> TEXT PASSAGE
——
Wednesday, June 12, 2013

Mystery meteor shower disappoints skywatchers, but wait till next year

Thomas Ashcraft via Vimeo

New Mexico skywatcher Thomas Ashcraft captured this view of what appears to be a Gamma Delphinid fireball. Click on the image to watch the video on Vimeo, or watch the embedded version below.

By Alan Boyle, Science Editor, NBC News

Skywatchers were hoping for a fireworks show from the Gamma Delphinid meteor shower early Tuesday, but what they got were merely a few snaps, crackles and pops. That's not totally surprising, because some experts said in advance they weren't sure whether the meteor shower actually existed.

"I think it exists," Bill Cooke of NASA's Meteoroid Environment Office told NBC News, "but there was certainly no outburst last night."

Cooke, who's based at NASA's Marshall Space Flight Center in Alabama, said "a few people" in Colorado reported sightings of meteors apparently emanating from the double star Gamma Delphini. That assessment was seconded by Robert Lunsford of the American Meteor Society, who said the typical observation "mentioned none or perhaps one Gamma Delphinid being seen" along with several other random meteors.
——
> DATA PROVIDED
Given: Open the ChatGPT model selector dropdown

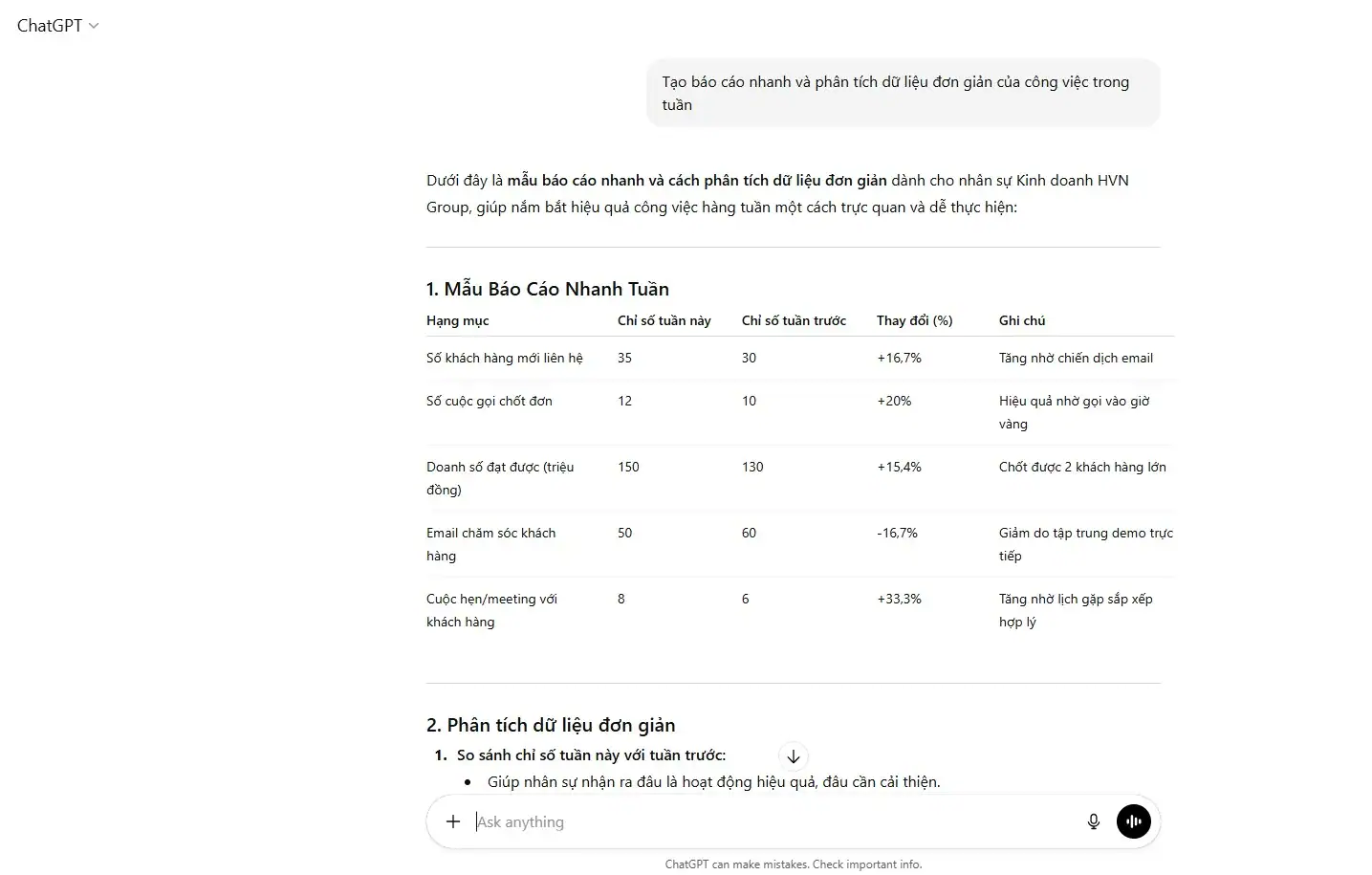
——
> EXERCISE BRIEF
Copy out the meteor shower article between "Wednesday, June 12, 2013" and "shower actually existed.", inclusive, changing "fireworks show" to "light show".

> RESULT BELOW
Wednesday, June 12, 2013

Mystery meteor shower disappoints skywatchers, but wait till next year

Thomas Ashcraft via Vimeo

New Mexico skywatcher Thomas Ashcraft captured this view of what appears to be a Gamma Delphinid fireball. Click on the image to watch the video on Vimeo, or watch the embedded version below.

By Alan Boyle, Science Editor, NBC News

Skywatchers were hoping for a light show from the Gamma Delphinid meteor shower early Tuesday, but what they got were merely a few snaps, crackles and pops. That's not totally surprising, because some experts said in advance they weren't sure whether the meteor shower actually existed.